First days in New York

posted by Jason Kottke   Apr 24, 2009

New York magazine has a great feature where they asked well-known New Yorkers about their first days in New York City. I could read these all day. Some of my favorite bits follow. Keith Hernandez, after the Mets won the 86 World Series:

It’s one thing to become a New Yorker; it’s so much weirder to become a New Yorker that all the other New Yorkers know.

Lauren Hutton wasn’t going to stay in NYC at all:

I was supposed to meet a friend in New York, and we were going to take a tramp steamer to Tangier. It was going to cost $140. Once I got there, my plan was to take a bus for ten cents to the outskirts of town and see elephants and rhinoceroses and giraffes. I was as ignorant as a telephone pole.

Richie Rich (this one, not that one):

The first night I moved here, I met Madonna. She walked up to me at the opening of Club USA with a lollipop and a beer, and she was like, “Hmmm, you look cute.” And I was like, “You’re Madonna!” I’m like, This is New York. Wow.

Danny Meyer eventually realized he should be in the food business:

I entertained all the time, hosting lovely brunches where I would go out and source the best cheeses and pates I could find, which was a big deal for a 22-year-old back then.

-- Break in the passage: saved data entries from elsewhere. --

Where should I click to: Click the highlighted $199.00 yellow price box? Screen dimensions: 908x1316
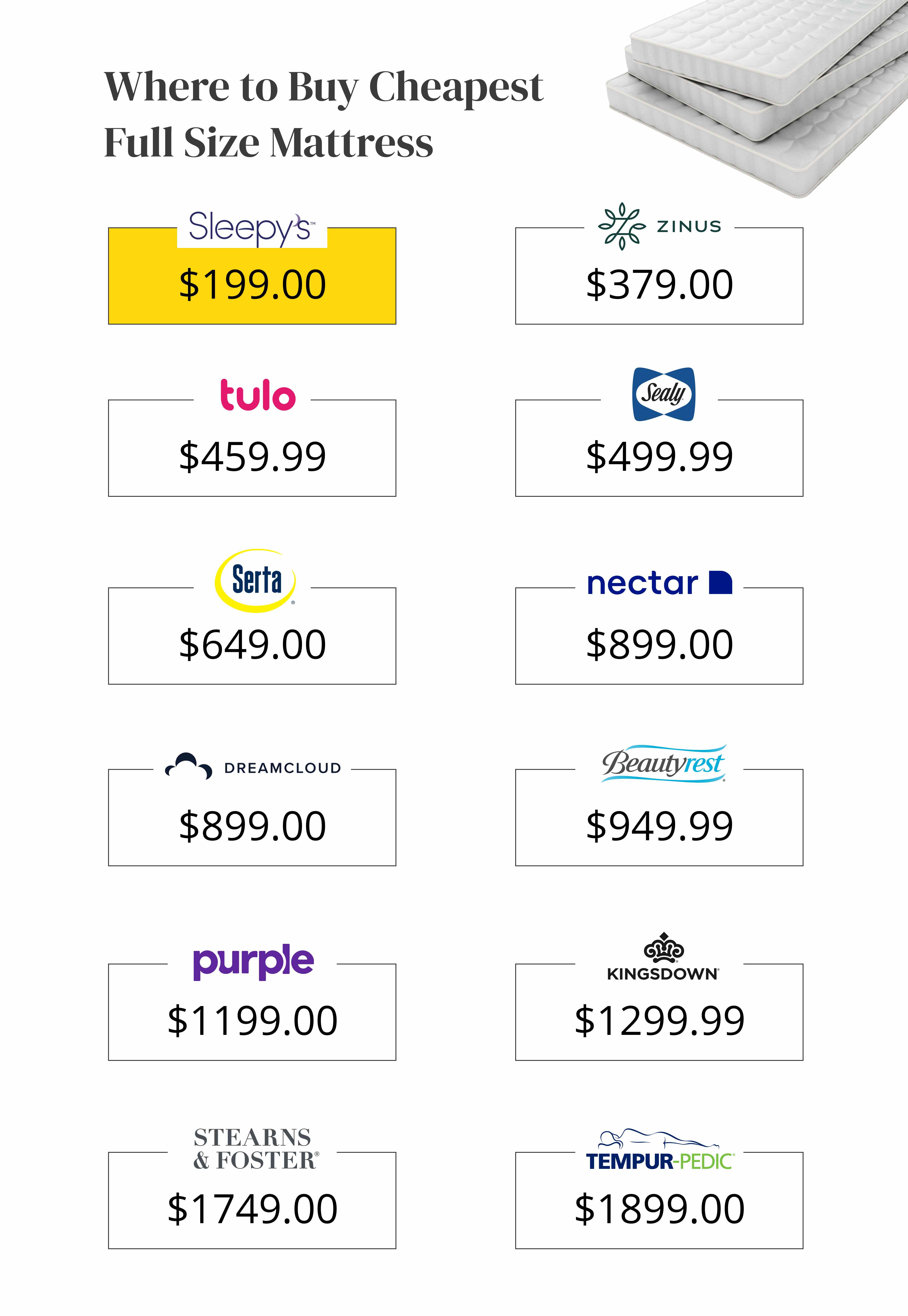tap(252, 284)
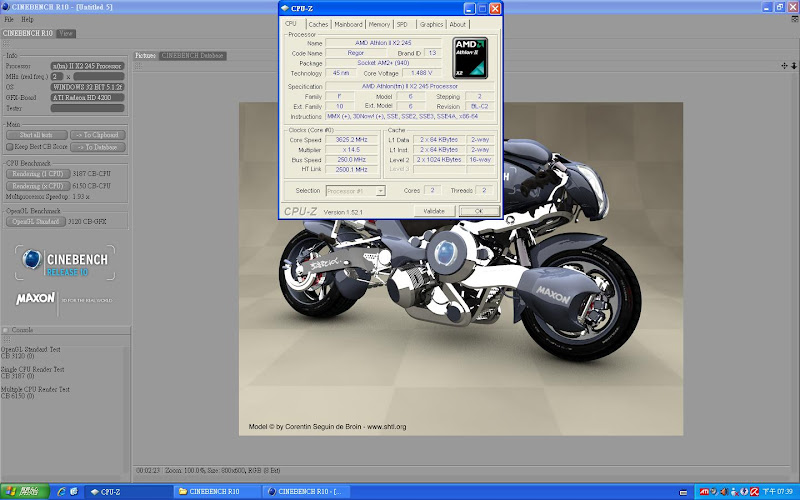Image resolution: width=800 pixels, height=500 pixels.
Task: Open Internet Explorer from quick launch
Action: tap(61, 492)
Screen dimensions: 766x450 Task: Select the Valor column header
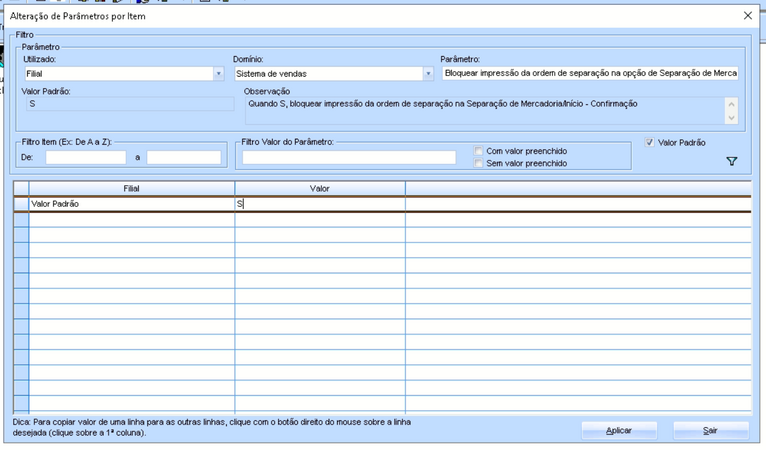point(319,188)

Nick Denton moved here from San Francisco:

I finally decided to come here after 9/11. The foreign press was full of love letters to New York. Writers like Martin Amis were waking up and thinking, “Oh my God, we almost lost it!” I know it sounds sentimental, but no one would ever write a love letter to San Francisco.

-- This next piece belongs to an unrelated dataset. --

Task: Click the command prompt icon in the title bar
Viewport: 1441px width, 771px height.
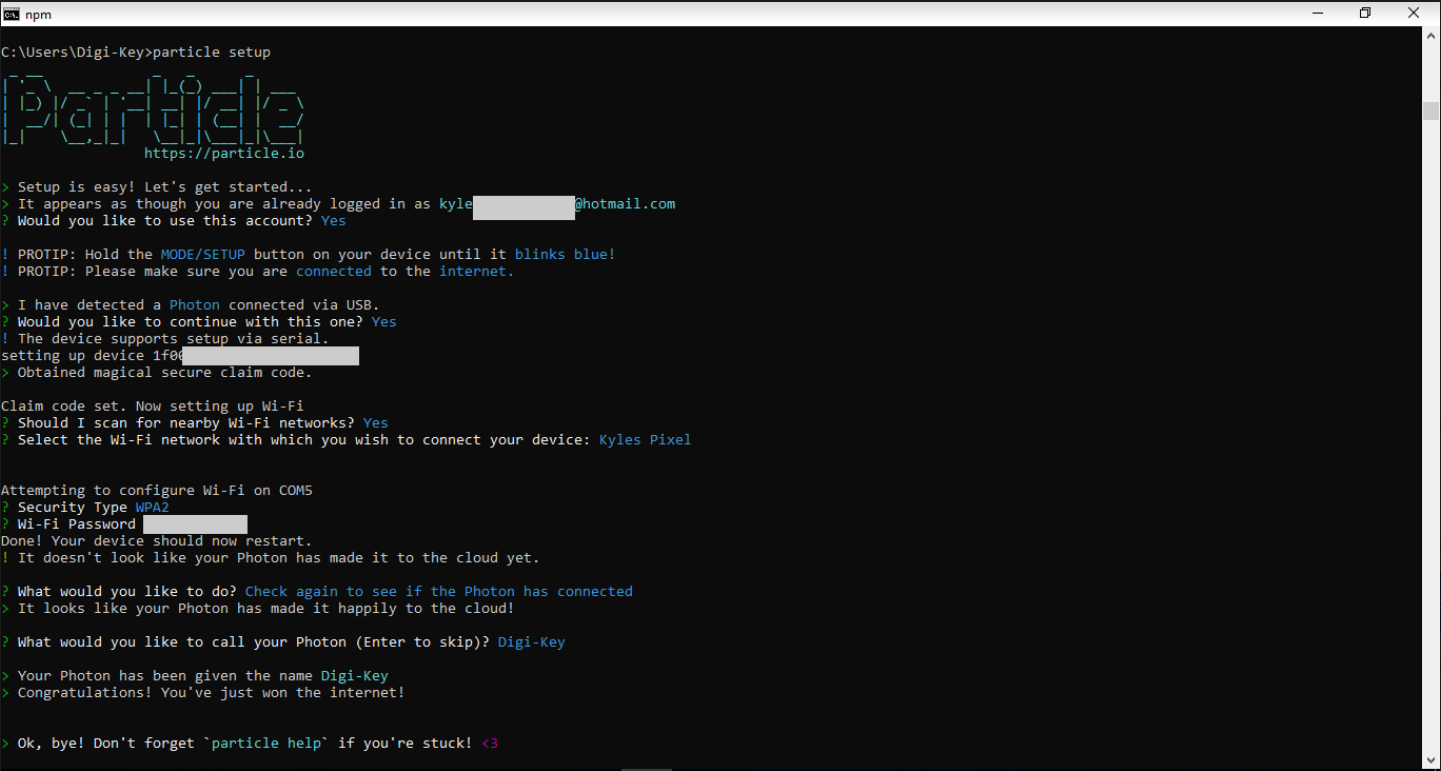Action: click(11, 13)
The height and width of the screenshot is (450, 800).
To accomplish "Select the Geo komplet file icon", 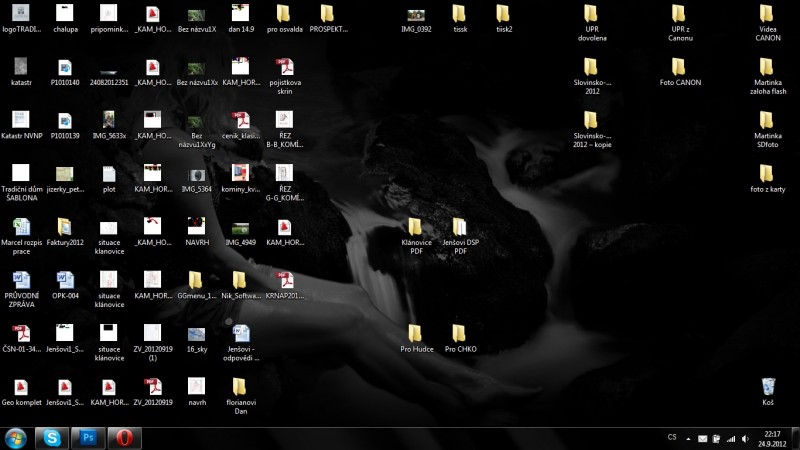I will click(x=21, y=386).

My wife and I decided to move here after a visit in early 2002, which visit was influenced by some of the same writing Nick refers to. All these people writing so passionately about a place, it must be pretty special. We decided to check it out. But more specifically, we moved here so that Meg could start a company with Nick.

While the company didn’t work out so well, moving here was one of the best decisions we’ve ever made. We picked the smallest apartment on the fifth floor of the crappiest building on one of the best blocks in NYC. I sporadically freelanced for Gawker and a few other companies but didn’t find a full-time job until about 6 months in. But a pleasant walk home down tree-lined streets, good light into our small bedroom, an apartment layout suited perfectly to our furniture, and the intense immensity of the city made all the difference.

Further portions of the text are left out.